Oxidative stress is involved in the progression of diabetes and its associated complications. However, it is unclear whether increased oxidative stress plays a primary role in the onset of diabetes or is a secondary indicator caused by tissue damage. Previous methods of analyzing oxidative stress have involved measuring the changes in oxidative stress biomarkers. Our aim is to identify a novel approach to clarify whether oxidative stress plays a primary role in the onset of diabetes. We constructed transgenic type 2 diabetes mouse models expressing redox-sensitive green fluorescent proteins (roGFPs) that distinguished between mitochondria and whole cells. Pancreas, liver, skeletal muscle, and kidney redox states were measured in vivo. Hepatic mitochondrial oxidation increased when the mice were 4 weeks old and continued to increase in an age-dependent manner. The increase in hepatic mitochondrial oxidation occurred simultaneously with weight gain and increased blood insulin levels before the blood glucose levels increased. Administering the oxidative stress inducer acetaminophen increased the vulnerability of the liver mitochondria to oxidative stress. This study demonstrates that oxidative stress in liver mitochondria in mice begins at the onset of diabetes rather than after the disease has progressed. RoGFP-expressing transgenic type 2 diabetes mouse models are effective and convenient tools for measuring hepatic mitochondrial redox statuses in vivo.
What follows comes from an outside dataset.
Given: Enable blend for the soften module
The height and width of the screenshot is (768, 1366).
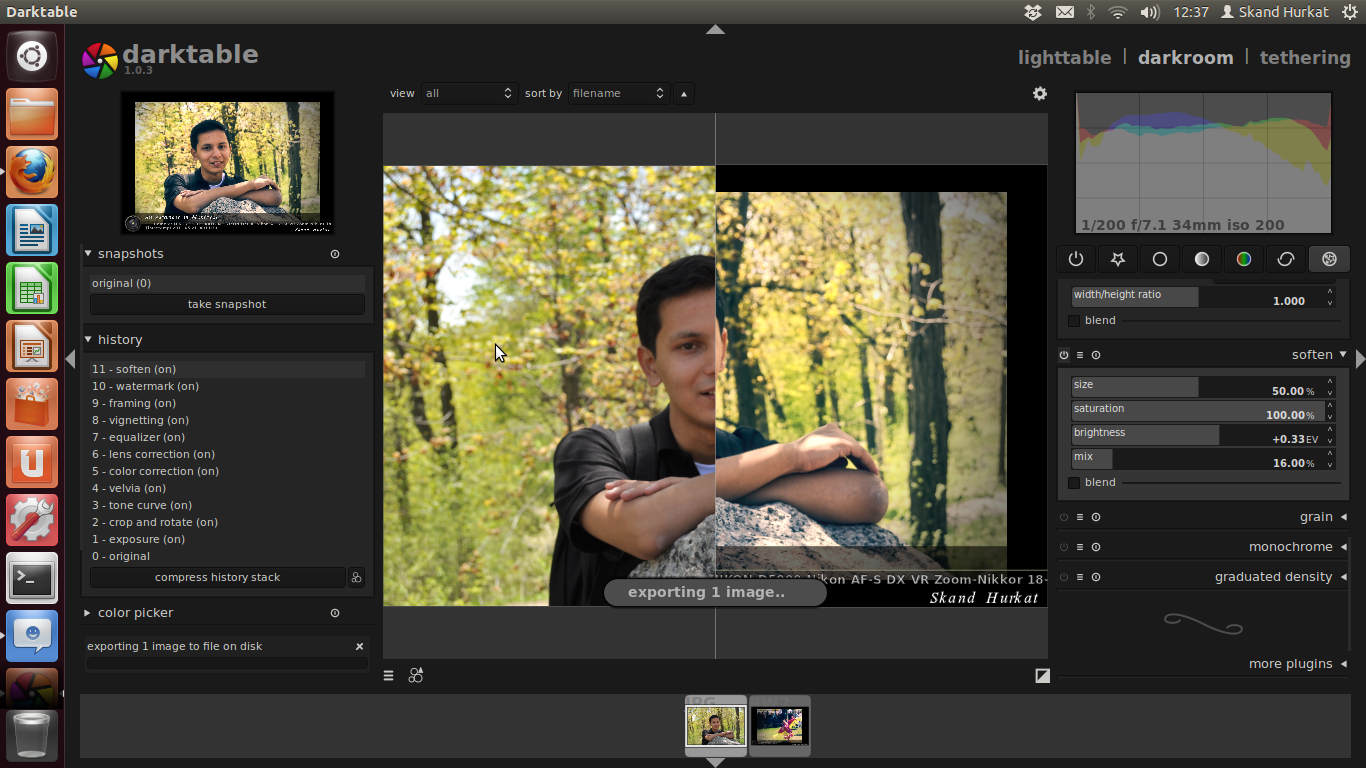Looking at the screenshot, I should point(1075,482).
These models may be used to assess mitochondria-targeting antioxidants and establish the role of oxidative stress in type 2 diabetes. •Type 2 diabetes mouse models with redox biosensors were generated.•Oxidative stress was observed in liver mitochondria in early-stage diabetes.•Liver mitochondria in diabetic mice are vulnerable to oxidative stress.